Texas Diversity Digest: Following the State of LGBTQ+ Rights

By Indira Bridges

Every June the LGBTQ+ community and its allies come together to partake in Pride Month, a time dedicated to uplifting and celebrating queer identities. Through all the festivities, gatherings and rallies, Pride constructs an identity-affirming space giving a voice and platform to the achievements, everyday struggles, and inequalities LGBTQ+ people in America are facing and have long faced. Considering that we are in the month of Pride, now is an especially important time to spotlight the ongoing state of LGBTQ+ rights in Texas. Here are a few recent notable headlines:

Chick-fil-A Gets Banned for Homophobia

In March, chain restaurant Chick-fil-A was banned from the San Antonio Airport by the city council due to their failure to meet the city’s standard for diversity and inclusion. Chick-fil-A over the past few years has made numerous headlines for practicing homophobic behavior. The controversy began after the owner, Dan Cathy, took to Twitter to voice his disappointment over same-sex marriages shortly after the passing of the Marriage Act.  Additionally, it has recently come to light that the fast food company donated 1.8 million to companies known for being anti-LGBTQ. Councilman Roberto Trevino refused to lay ignorant to these actions of discrimination and motioned within the council to ban this restaurant from holding space within the airport where “everyone should feel welcome.” The successful passing of this motion reveals that officials within San Antonio are making significant strides to combat the presence of hate and discrimination perpetuated by those who hold anti-LGBT+ views in their city.

Their efforts however did not go unchallenged. Soon after Republican legislators brought forth the now signed and passed Senate Bill 1978 or “Save Chick-fil-A” bill which makes it illegal for the government to take negative action against people or businesses based on their membership and/or support of a religious organization, leaving many questioning the boundaries of religious belief in the public sphere. 

Muhlaysia Booker and #BlackTransLivesMatter

In April, black transgender woman, Muhlaysia Booker, was found dead in Dallas after she had been a victim to a hate-driven assault a few weeks prior. Her death is a part of a recent increase in transgender murders in the city. Like many other hate crime murders in this nation involving queer people and/or black people, Booker has yet to garner any justice in her case and the many cases like hers have yet to start an effective conversation for action amongst officials to protect other potential transgender victims. Local black transgender activists and community members are organizing to demand a list of protections they feel necessary from law enforcement and officials in order for them to feel safe navigating Dallas. With their voices, they have spawned an important conversation within the community around the need to make trans safety a legal matter. They are joined by Rep. Garnet Coleman who consistently for the past 12 years has pushed to make violence against transgender people a hate crime. Dallas has an ongoing history with anti-blackness and ineffective policing (as shown by civil rights lawyer, Lee Meritt). The change will remain in the far distance should community members, police and officials not reach a consensus soon.

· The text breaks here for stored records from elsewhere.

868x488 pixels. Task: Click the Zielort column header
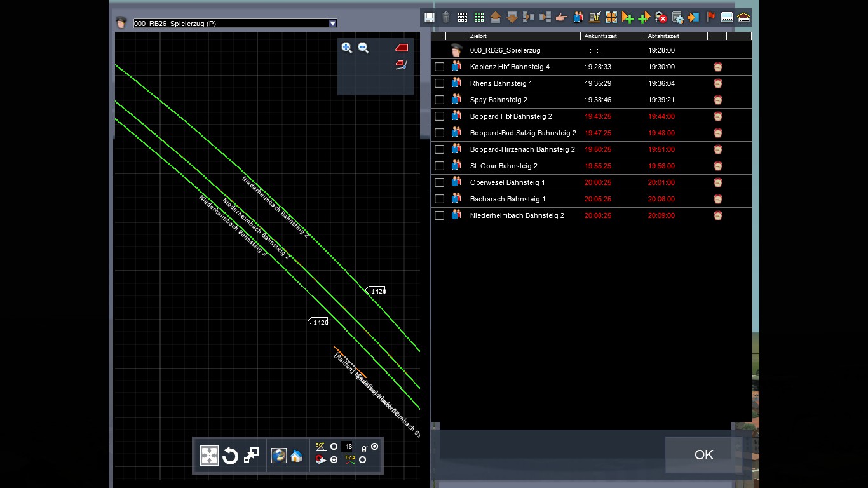click(x=521, y=36)
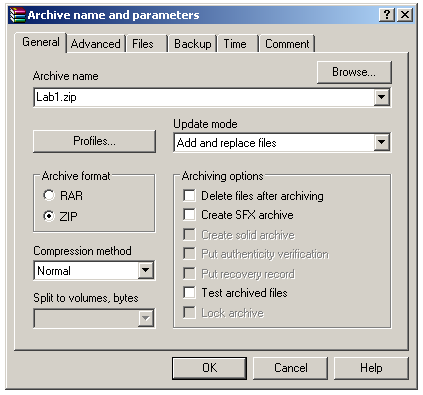Select the RAR archive format

pos(49,195)
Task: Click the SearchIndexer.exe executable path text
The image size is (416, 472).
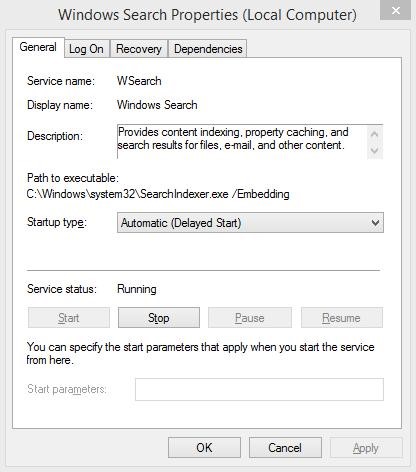Action: tap(158, 194)
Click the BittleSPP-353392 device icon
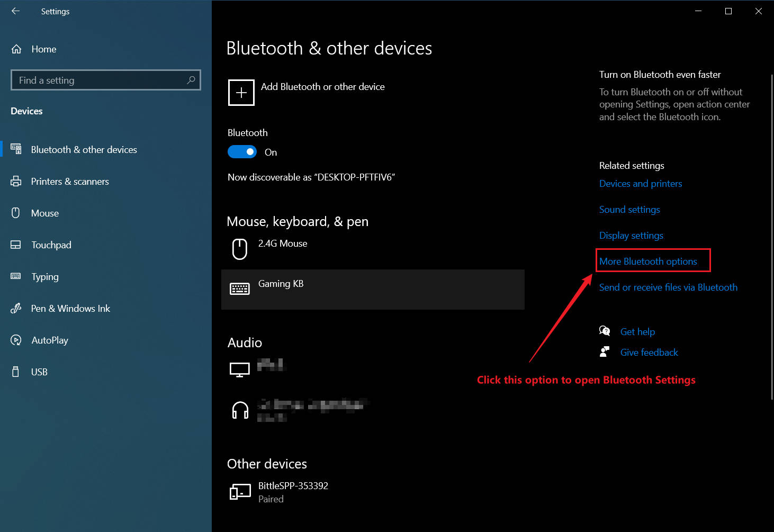Viewport: 774px width, 532px height. point(240,492)
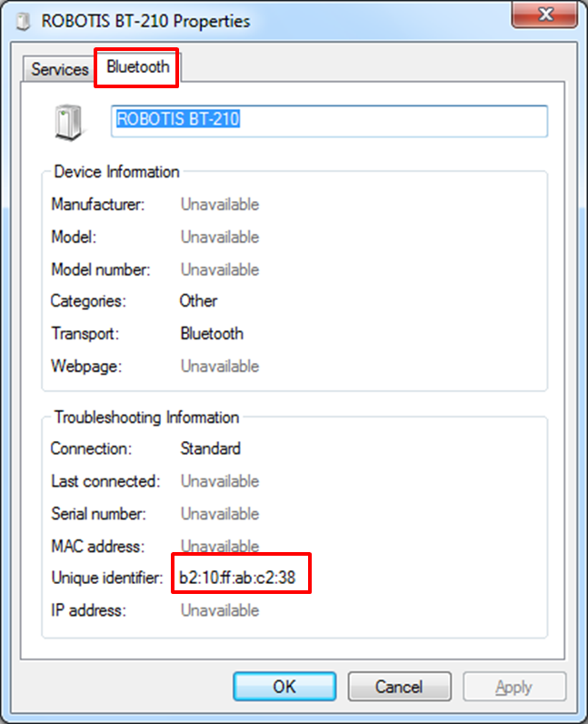The image size is (588, 724).
Task: Click the Device Information group heading
Action: pyautogui.click(x=116, y=172)
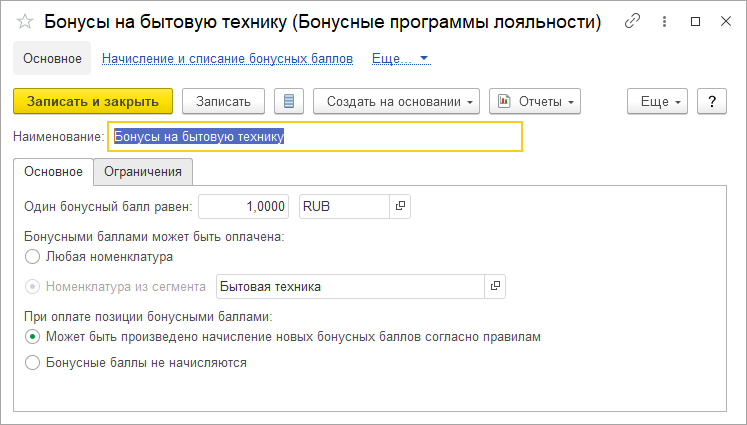Screen dimensions: 747x425
Task: Select the Любая номенклатура radio option
Action: click(33, 257)
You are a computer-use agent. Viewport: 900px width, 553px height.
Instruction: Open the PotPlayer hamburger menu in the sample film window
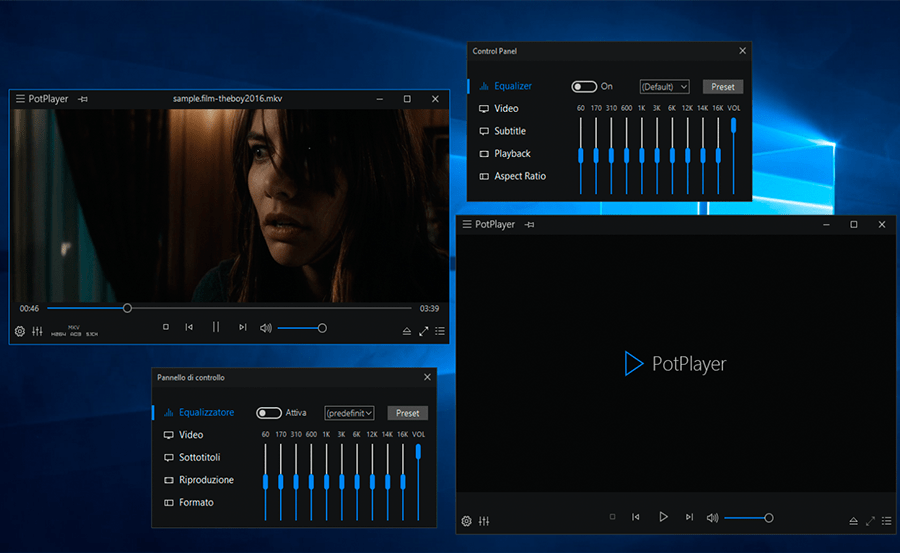click(x=20, y=99)
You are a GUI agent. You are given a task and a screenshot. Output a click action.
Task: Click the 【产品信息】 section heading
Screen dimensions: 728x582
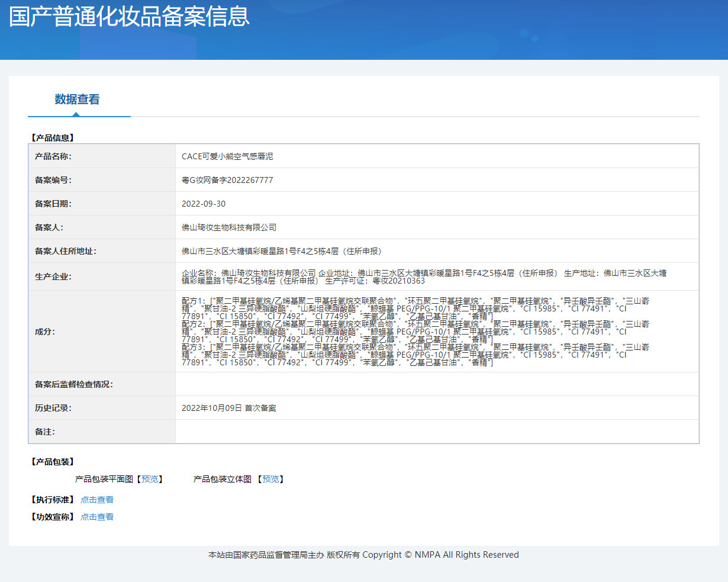pyautogui.click(x=52, y=138)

Senate Bill 17 and LGBTQ Rights

The Texas Senate passed Senate Bill 17 in April, which protects state-licensed workers from completing a service for someone who conflicts with their religious belief(s). While some are painting this news as a win for religious freedom, many within the LGBTQ+ community in Texas argue it will give legal and moral right for the discrimination they already face heavily. Some senators like Charles Perry argue rather that this bill will serve to undo workplace religious discrimination in Texas. While religious identities and queer identities face unprecedented amounts of bias, marginalization, and discrimination in this nation, we must look back to cases like that in San Antonio to remember that some personal beliefs have the power to create uncomfortable, exclusive environments for certain people.